The reform theory is a potential solution to the issues and challenges faced by both financial intermediation and ISDS. Recommendations for change vary from improving the existing ISDS system to replacing it with a new instrument. Key reform recommendations include:

  • Most Favoured Nation Treatment: MFN treatment refers to the treatment given by a granting state to a beneficiary state or those in a determined relationship with that state. Many countries, particularly developing ones, struggle with the scope and formulation of MFN treatment clauses in International Investment Agreements (IIAs). There are three reform options: applying MFN treatment to pre-establishment, applying it to post-establishment, or including country/sector-specific exceptions[10].

  • Code of Conduct for Arbitrators: UNCITRAL Working Group III has developed a draft code of conduct for arbitrators in investor-state disputes, addressing concerns about diversity, conflicts, and lack of common ethical standards[11].

  • Sustainable Development: Sustainable development reform in investment arbitration aims to balance investor rights and public interests. However, it faces challenges such as differing interpretations, varying investment treaties, lack of enforcement mechanisms, legal challenges, investor-state dispute resolution bias, treaty shopping, resource constraints, political influence, capacity building, and compliance and accountability.

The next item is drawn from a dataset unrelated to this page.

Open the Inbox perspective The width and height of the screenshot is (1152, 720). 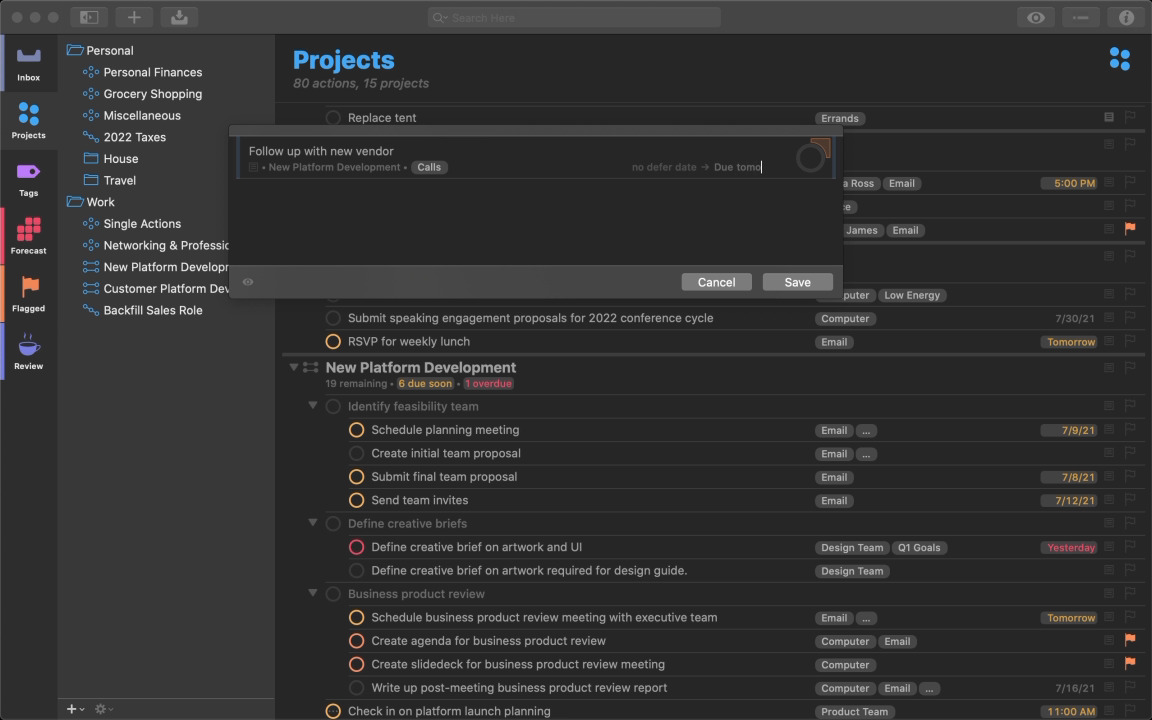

Reform efforts may not immediately impact legacy agreements, and powerful multinational corporations may oppose sustainable development reforms[12].

  • Improving the existing ISDS framework: The proposal proposes improvements to the ISDS framework, including increased transparency, diversity, accountability, and operational efficiency, through the development of a code of conduct, limitations on shareholder loss claims, and alternative dispute resolution methods..[13] The potential impact of these considerations on financial arbitration is to improve the quality and reliability of the arbitration process and outcomes, while preserving the flexibility and autonomy of the parties.

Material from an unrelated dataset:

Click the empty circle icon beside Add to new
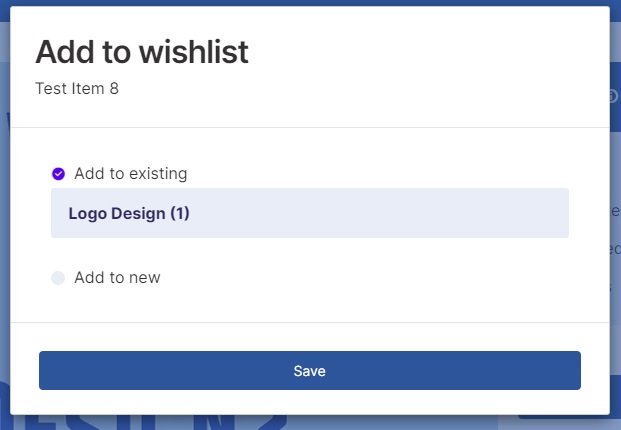621x430 pixels. click(x=58, y=278)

  • Establishment of a Multilateral Investment Court or Permanent Court of Appeal: The proposal proposes a permanent or semi-permanent institution to adjudicate economic disputes, including a multilateral investment court with preliminary and appeal proceedings, fixed judges, independence, uniform rules, and third-party involvement. The potential impact is to increase fairness, predictability, legality, and reduce litigation costs, but may face challenges.

  • Strengthening Domestic Court or Regional Systems: The proposal proposes resolving investment disputes through domestic court or regional mechanisms, requiring investors to exhaust local remedies before resorting to international arbitration. It includes establishing district courts for financial disputes and dividing sectors[14]. The proposal may raise national concerns.

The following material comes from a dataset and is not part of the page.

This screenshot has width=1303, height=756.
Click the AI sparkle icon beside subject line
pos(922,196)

  • Completely Eliminate ISDS: Proposals aim to remove ISDS from international financial law by terminating or renegotiating existing or new treaties. These include withdrawal from the ICSID Convention, challenging existing BITs or FTAs with ISDS provisions, adopting new models without ISDS, or rejecting ISDS in specific cases. Investment arbitration could end disputes, empower host states, but may negatively impact investors and countries.


Examination of Nations or Regions Enacting Reform Recommendations [15]:

  • Brazil: Brazil has never ratified any BIT with ISDS clauses. Instead, it has formulated its own Cooperation Facilitation Investment Agreement (CFIA), devoid of an ISDS provision. The CFIA prioritizes dispute prevention over resolution, establishing joint committees, public monitoring, focus areas, and action plans to enhance dialogue and collaboration between investors and countries.[16] The CFIA also promotes litigation through alternative dispute resolution mechanisms.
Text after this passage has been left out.